Rawi, a resident of Bung Wai Subdistrict, Warin Chamrap District, Ubon Ratchathani, said that on 19 May 2010 he went to town to buy spare parts for his walk-behind tractor, and came across the red shirts’ gathering in front of the provincial hall. He joined them to protest against the government which had ordered the killings in Bangkok. Within an hour, he was shot and wounded twice in the right leg. He was sent to hospital by other red shirts. He was hospitalized for 5 days and was arrested.
Sininat Chomphusaphet, another defendant from Kaeng Dom Subdistrict, Sawang Wirawong District, said that she joined the protest that day because she supported the red shirt cause. She carried a placard with the message ‘Stop killing the people’ in front of the provincial hall. She was shot in the leg when she was walking with other protesters to the lawn in front of the hall.

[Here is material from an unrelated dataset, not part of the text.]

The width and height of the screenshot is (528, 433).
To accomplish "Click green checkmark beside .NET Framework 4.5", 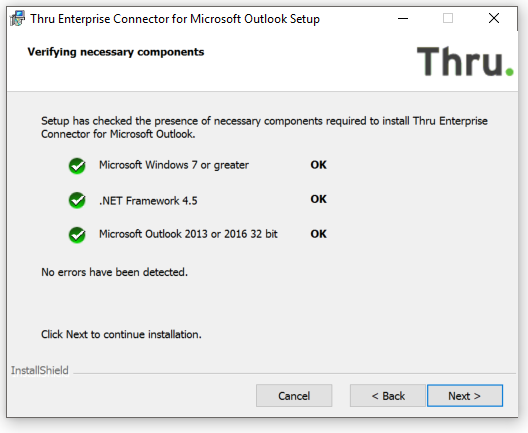I will point(77,200).
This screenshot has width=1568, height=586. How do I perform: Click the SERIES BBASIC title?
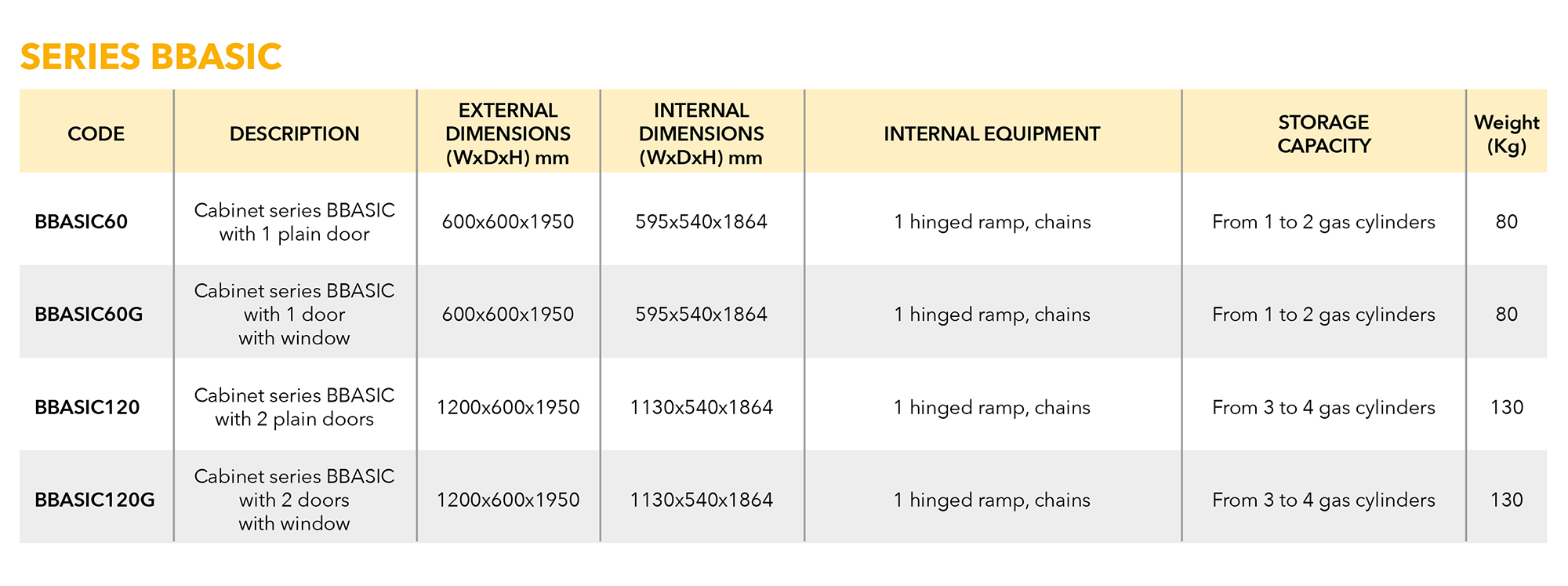pyautogui.click(x=151, y=57)
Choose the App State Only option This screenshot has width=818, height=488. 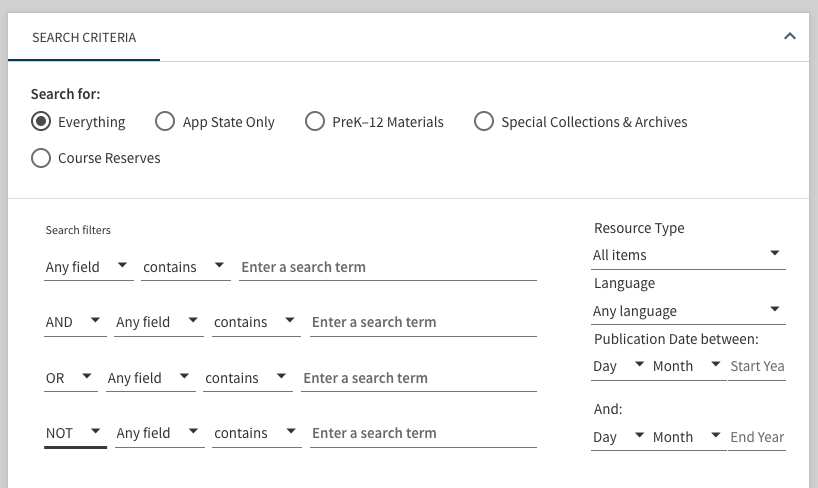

‘I kept walking close to the police because I thought that I would not get shot if I stayed close. But I didn’t even reach the front of the hall before I heard a gunshot from up the hall. My right leg felt numb, and I fell. Someone came to ask what happened to me. I didn’t know. I looked at my leg and saw a hole in the pants. That’s how I came to know that I’d been shot. I was sent to hospital. That evening, nurses told me that the provincial hall had been torched. There were red-shirt nurses who gave me moral support, and also yellow-shirt nurses who ridiculed me,’ she said.
She was discharged from hospital on the following day. On 22 May 2010, two plainclothes policemen came to her house and took her to the police station. The interrogation took place from 1 to 6 pm, and all the time she had to lie down because of her injuries. Then she was sent to the provincial prison where she was detained for 6 months before being granted bail on 12 Nov 2010. During her detention, her three children, aged 7, 9 and 11, were taken care of by her husband’s 83-year-old mother.
‘The more we are hurt, the less scared we are. The more we are suppressed, the more we grow. To persecute and incarcerate us is like adding fuel to the fire. My youngest son gets angry when he sees Abhisit on TV, and would run to kick the TV set and curse him over my arrest. That was spontaneous. He’s never been taught to do that,’ she said.
The 9 defendants include Rawi Damri, Thiwa Prapha, Jirasak Phromnophat, Sininat Chomphusaphet, Sahachon Sosai, Benchawan Wanwong, Phaiboon Duangsi, Phochai Thongchum and Photcharamon Phetngam.
The court will rule on another case which involves 21 red shirts on 5 September 2011.
Their lawyer Watthana Chanthasin said that he would petition the court for the temporary release of Khamphloy Nami who was hospitalized for hemiplegia and Thanusin Thanuthong who, according to the court testimony of the Deputy Provincial Police Commander, had been arrested under a mistaken identity. He had tried twice to request bail for the 21 defendants, but had failed.